(Beginning of Page text)
Foraging with Toddlers: Dandelion Flower Lemonade


I started foraging when I was around 5. One day, after relentless hours were spent in search of food my sister and I finally struck the motherload; a batch of what we concluded to be wild onions. Big and bulbous we uncovered close to 15 “onions” and proceeded to hack them up with our shovels. We were backyard pioneers in search of nourishment after all.

“Gwaddddammitt girlsssss”. My mother appeared from the top balcony in near hysterics. Apparently we had not found wild onions but dahlia bulbs. Dahilas she had just planted that day and according to her, were very expensive. They now lay finely minced in a pile on the grass. Opppps.




Despite mistaking dahlia bulbs for onions, I’ve never lost the thrill of foraging and it’s such a fun way to wile away a warm spring afternoon. Children, as I can personally attest to, love plucking things from the ground so it comes quite naturally to them.

Dandelions are probably one of the easiest plants to identify and forage safely with toddlers and they’re quite abundant. The flowers, leaves and root can all be used but its the flowers that caught Fig’s attention.
(End of Page text)
(Beginning of Given data)
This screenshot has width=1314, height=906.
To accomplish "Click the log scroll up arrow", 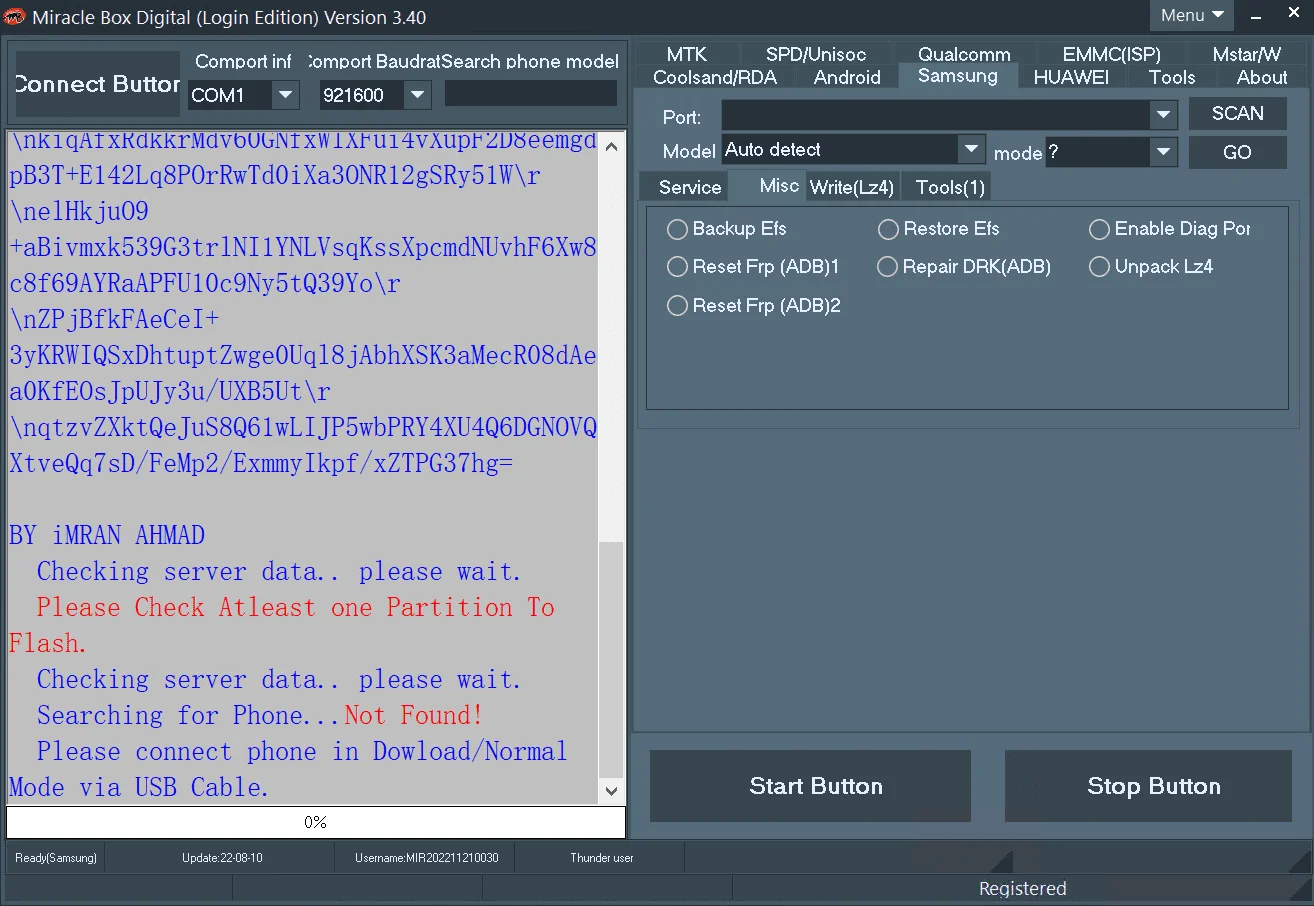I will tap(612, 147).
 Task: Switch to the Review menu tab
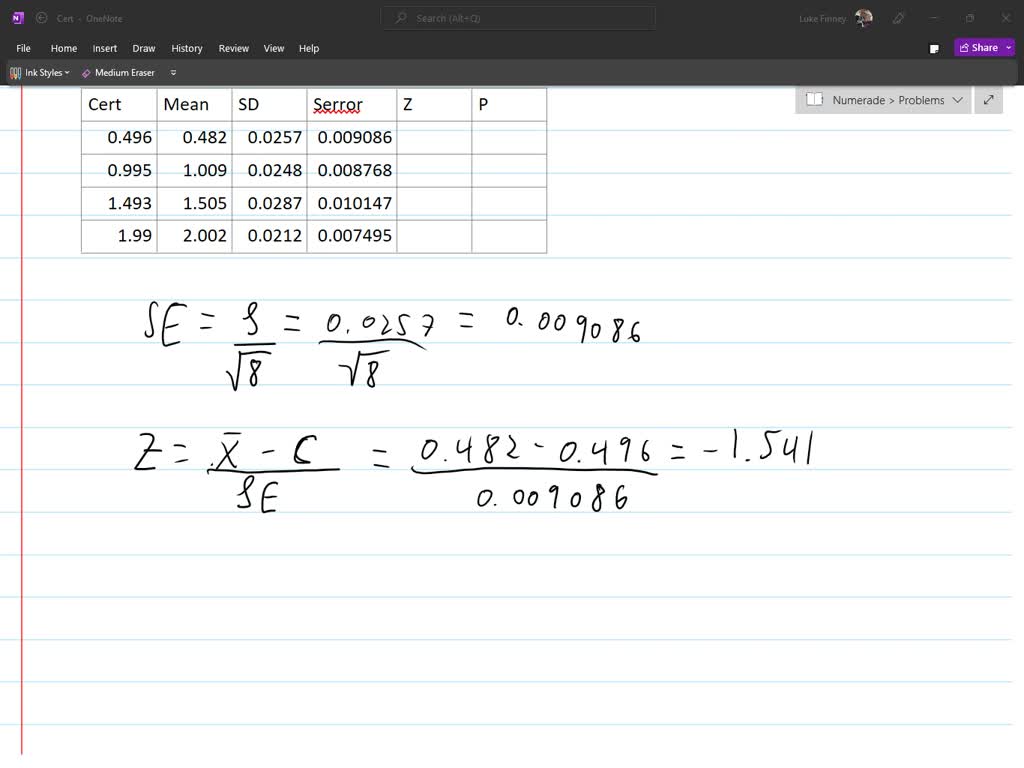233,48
(End of Given data)
According to the foraging text, why are dandelions a good plant to forage with toddlers?

▸ Output below: Dandelions are probably one of the easiest plants to identify and forage safely with toddlers, and they are quite abundant.